I don’t know about you, but I don’t like to be penalized for my work-flow. I feel shooting in RAW file format is a necessity and here’s why:

  1. Flexibility - Once you’re at the point where you are downloading and reviewing your photos, it’s all over. You can’t go back and re-do. I’m a perfectionist and I don’t like having my photograph’s quality altered from the get go. With RAW you have the freedom to tweak your photograph’s exposure and/or white balance, while maintaining your photographs up most quality.
  2. Quality – You are not hindered with 8-bit color depth, so now you are working with more color depth @ 16-bit. This is great for printing your work, but be sure to save out your RAW file as a .Tiff, because JPEG format doesn’t support 16-bit color depth.
  3. Safety – Each time you save a JPEG file you are compressing it more and more, but this is not the case for RAW files.
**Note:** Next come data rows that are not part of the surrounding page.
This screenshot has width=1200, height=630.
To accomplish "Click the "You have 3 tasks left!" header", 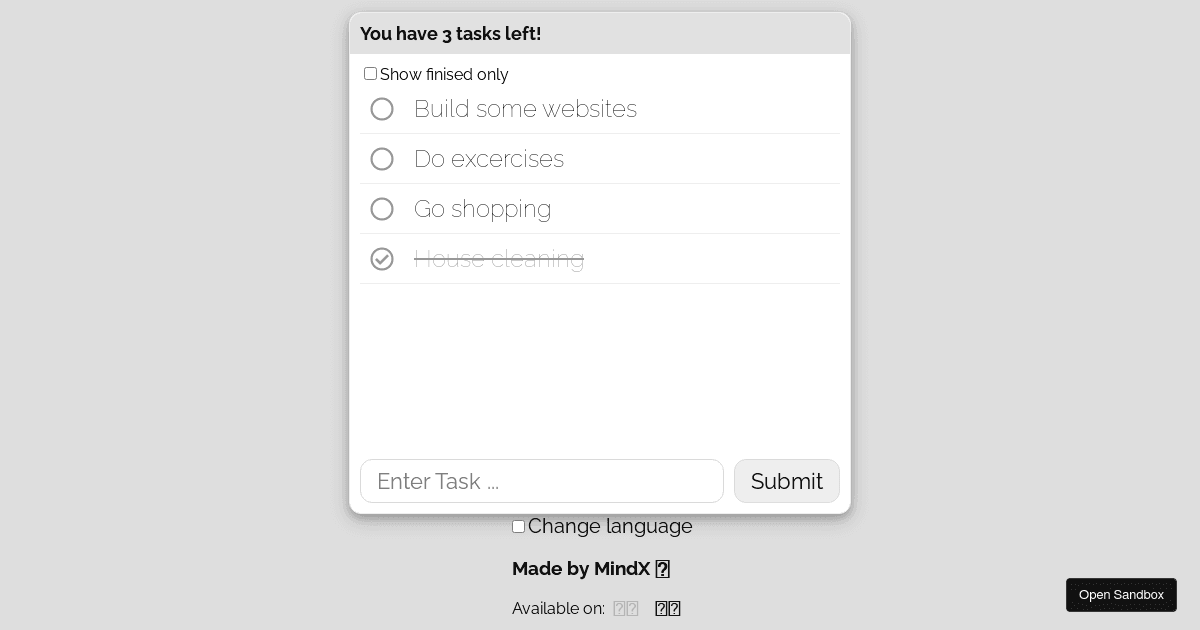I will (x=450, y=33).
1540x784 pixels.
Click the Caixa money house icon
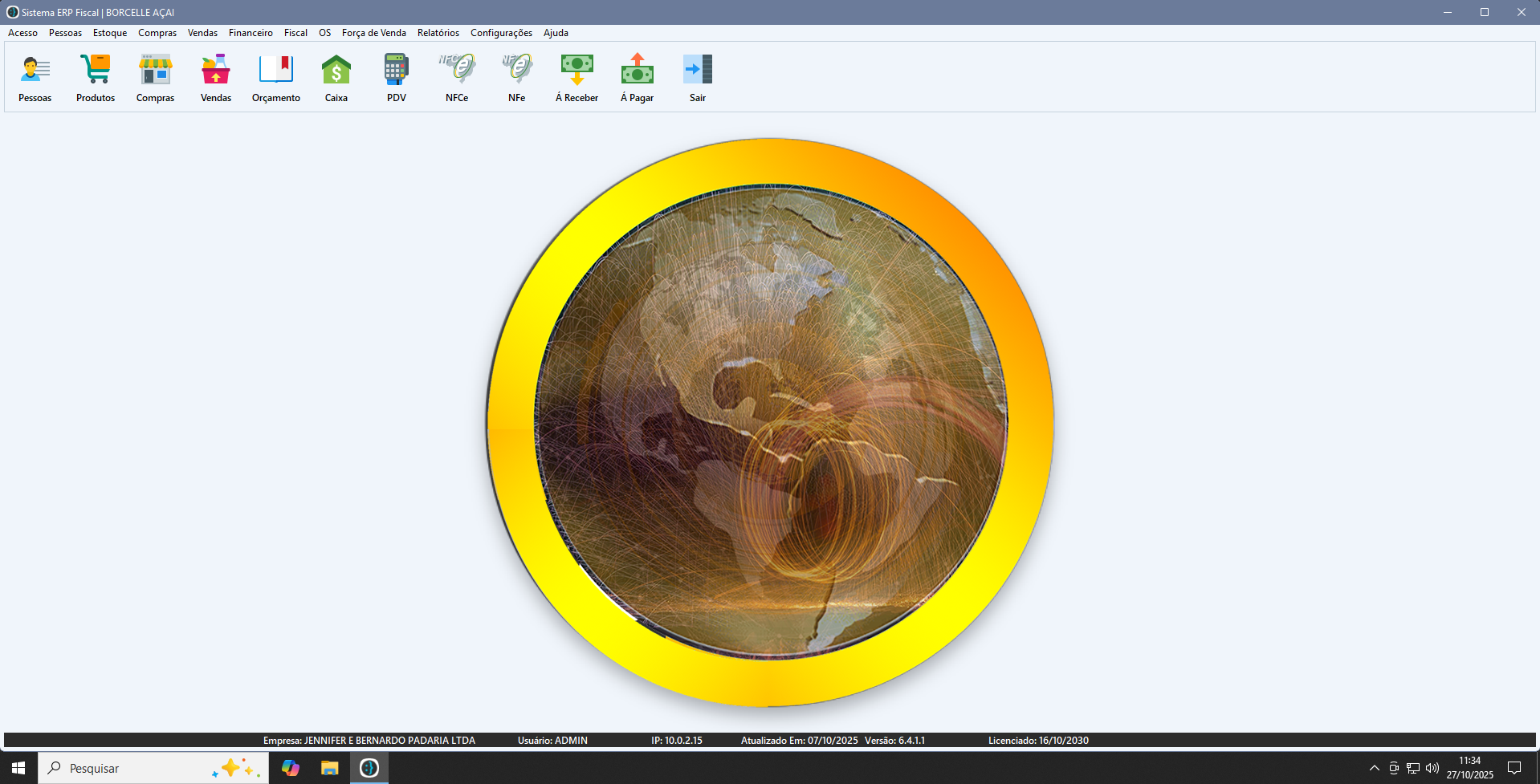[336, 70]
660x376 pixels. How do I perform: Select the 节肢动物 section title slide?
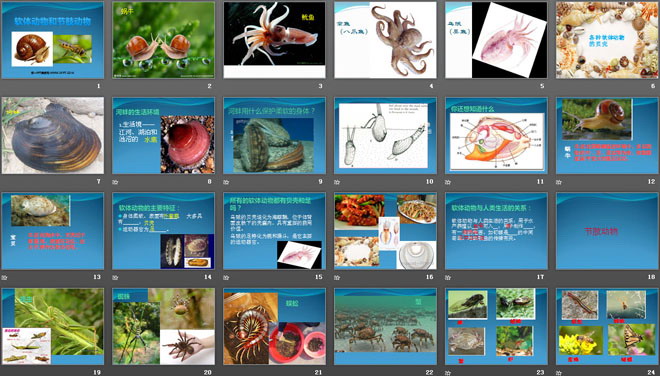coord(607,231)
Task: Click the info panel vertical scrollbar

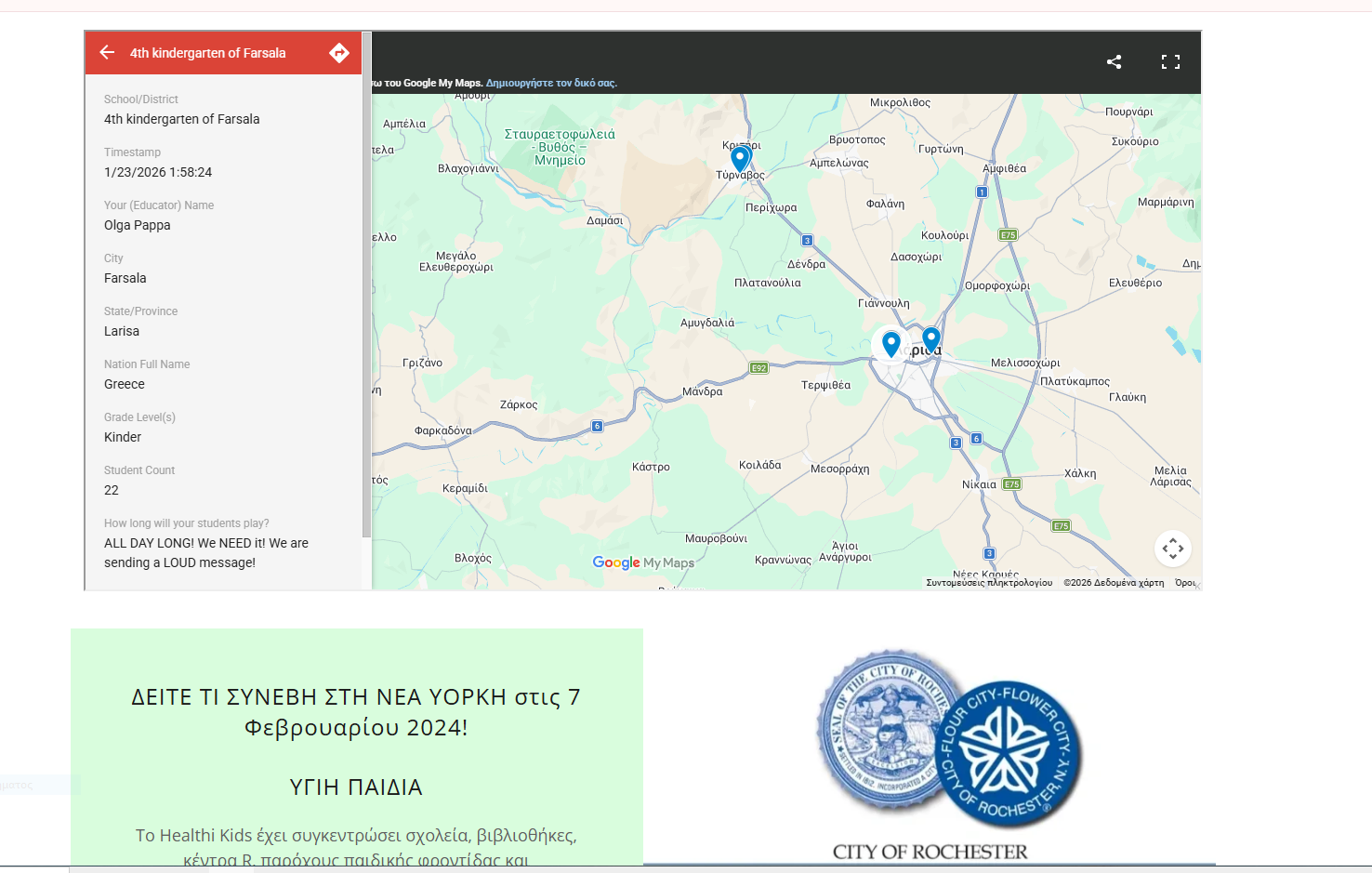Action: point(366,284)
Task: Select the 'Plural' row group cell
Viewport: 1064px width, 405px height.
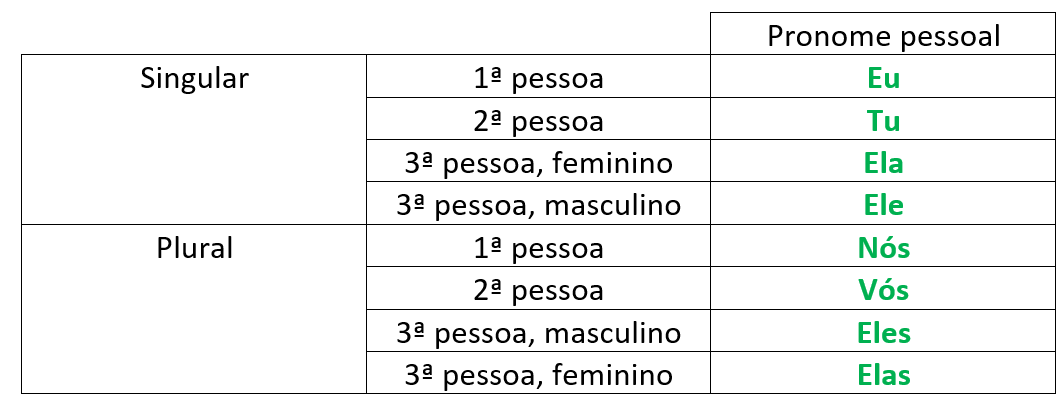Action: pyautogui.click(x=195, y=247)
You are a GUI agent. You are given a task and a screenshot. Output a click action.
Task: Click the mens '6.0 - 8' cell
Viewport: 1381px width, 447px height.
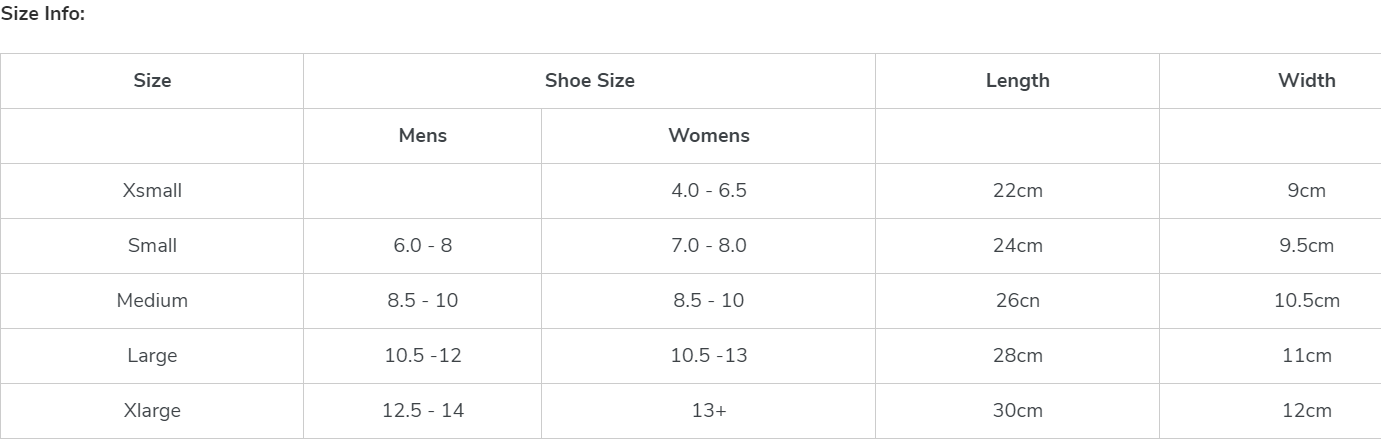[x=422, y=246]

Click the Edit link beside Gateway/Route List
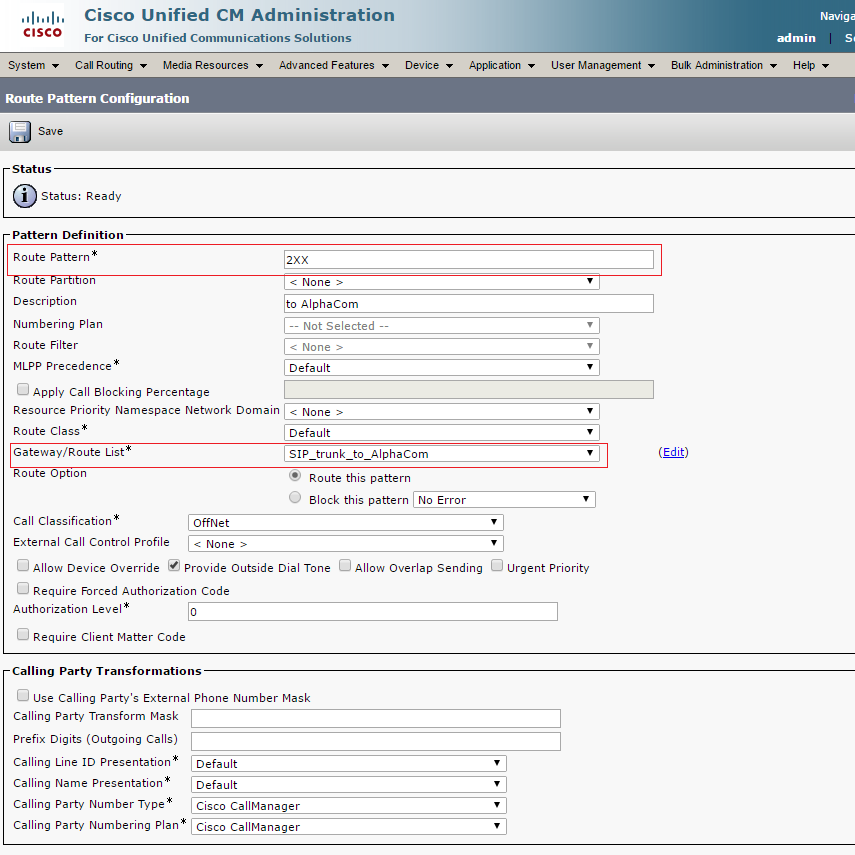pos(673,452)
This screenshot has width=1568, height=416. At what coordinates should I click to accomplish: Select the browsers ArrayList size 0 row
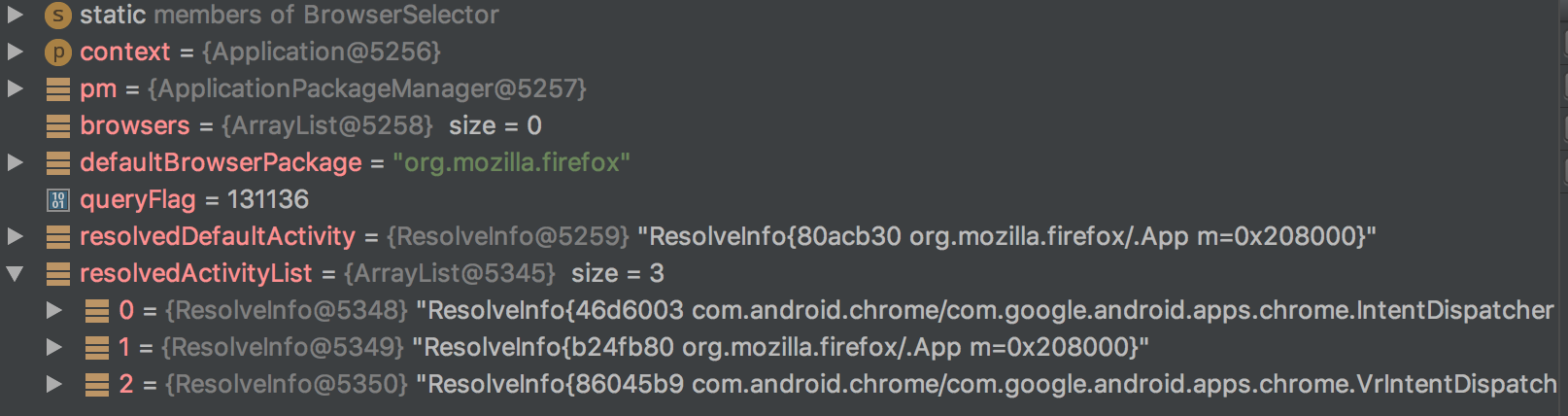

When you tweak your RAW file you are not causing irreversible damage to the file and you can always reset the file back to the way it was originally.

There are a few disadvantages to shooting RAW however:

  1. Size – Shooting in RAW will take a toll on your hard drive, but fortunately large capacity hard drives are cheap now-a-days. $75 gets you 1,000 gigabytes.
  2. Usage – You might just not have a use for the extra capabilities of RAW. It does require extra knowledge with the usage of RAW, being that you don’t send these files to the customer or share them on website. You’ll end up outputting them to JPEG or TIFF formats.